(Beginning of DATA FOR REVIEW)

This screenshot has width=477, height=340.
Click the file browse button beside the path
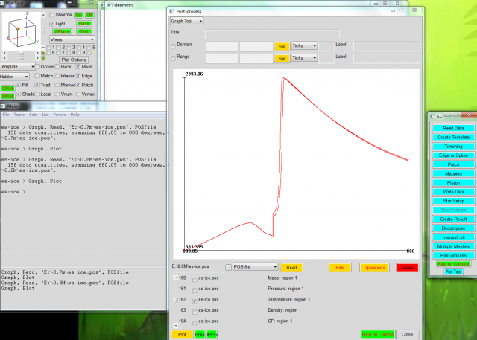tap(227, 266)
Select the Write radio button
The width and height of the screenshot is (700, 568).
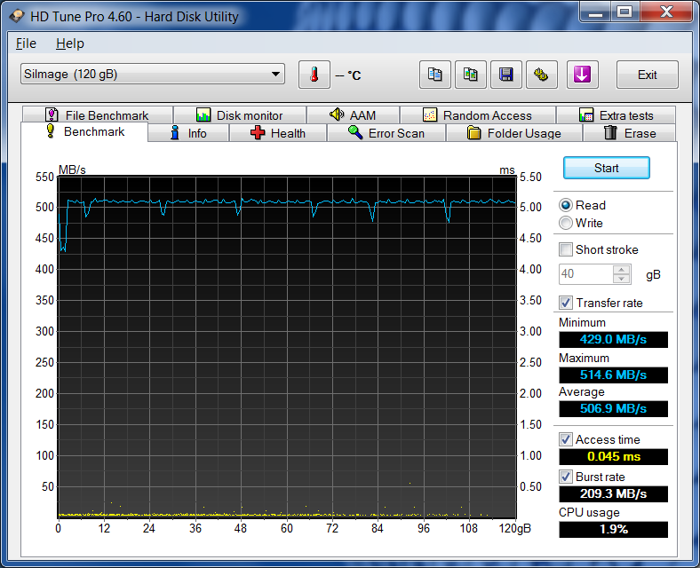point(566,223)
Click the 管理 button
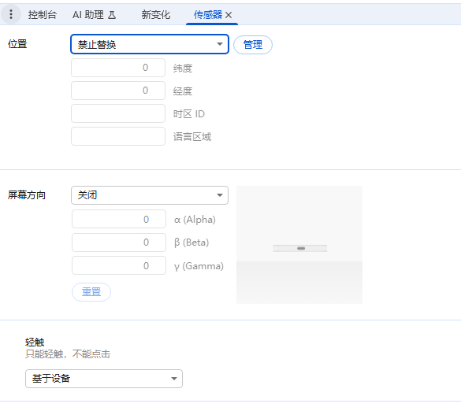Viewport: 461px width, 411px height. click(253, 45)
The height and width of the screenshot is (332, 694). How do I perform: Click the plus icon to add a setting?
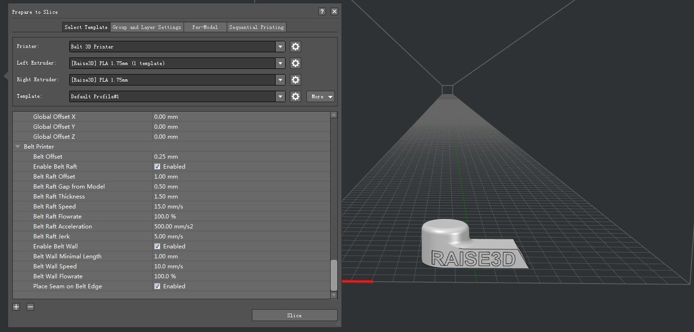click(16, 307)
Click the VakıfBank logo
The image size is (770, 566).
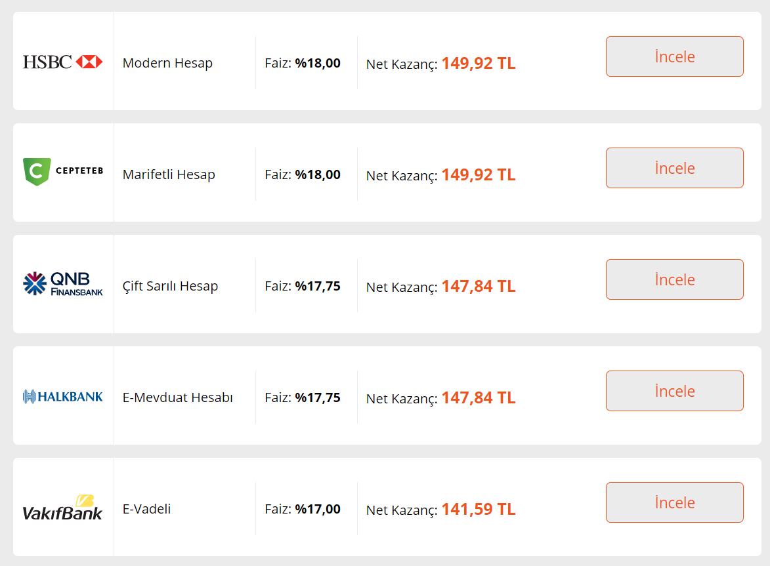tap(63, 508)
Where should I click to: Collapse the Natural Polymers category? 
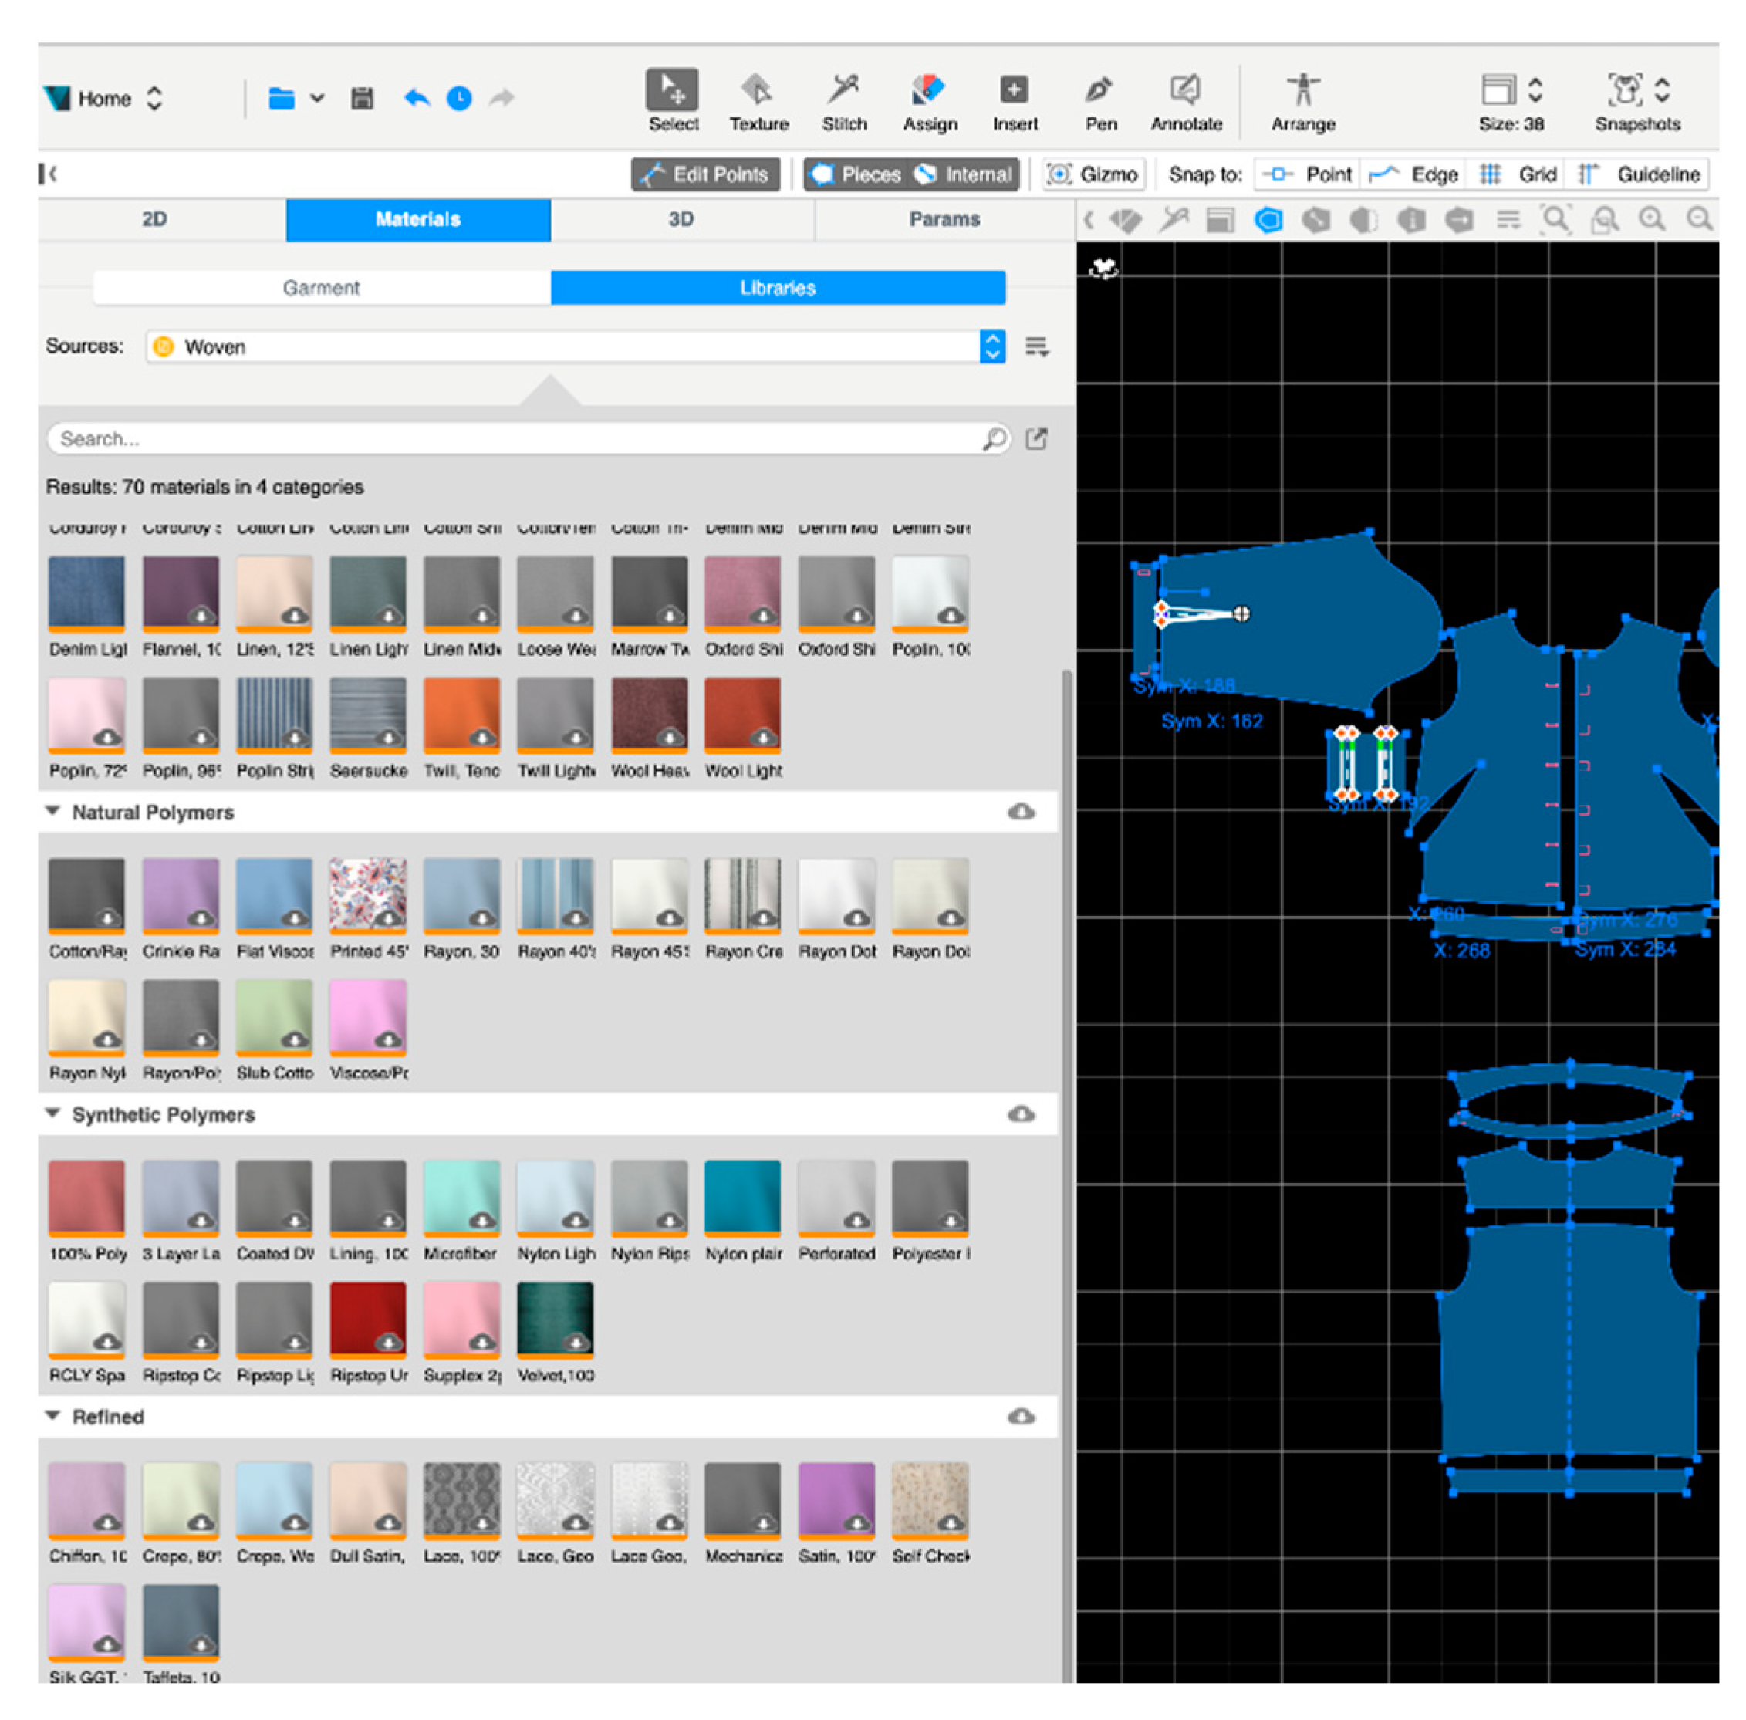[x=52, y=810]
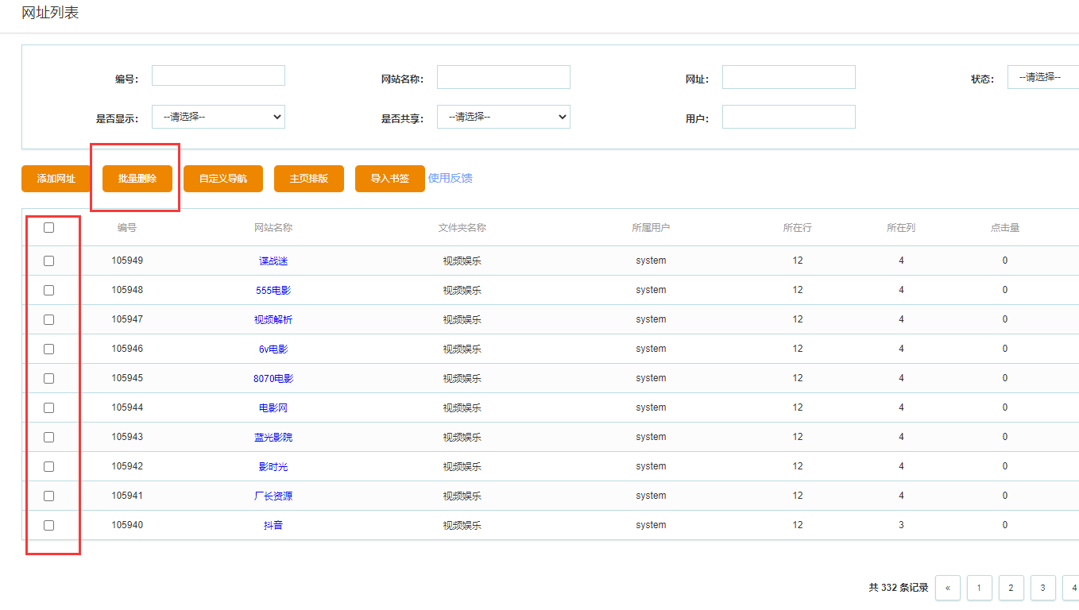The height and width of the screenshot is (610, 1079).
Task: Jump to page 3 in pagination
Action: (x=1042, y=588)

(End of DATA FOR REVIEW)

What is needed is an exact repetition of every line from the line with "Click the 管理 button" to the end of the data above, both ends included, with no pictures.

EXERCISE OUTPUT:
Click the 管理 button
Viewport: 461px width, 411px height. click(253, 45)
The height and width of the screenshot is (332, 694). How do I perform: Click the plus icon to add a setting?
click(16, 307)
Click the VakıfBank logo
The image size is (770, 566).
tap(63, 508)
Where should I click to: Collapse the Natural Polymers category? 
[x=52, y=810]
The height and width of the screenshot is (610, 1079).
Task: Jump to page 3 in pagination
Action: (x=1042, y=588)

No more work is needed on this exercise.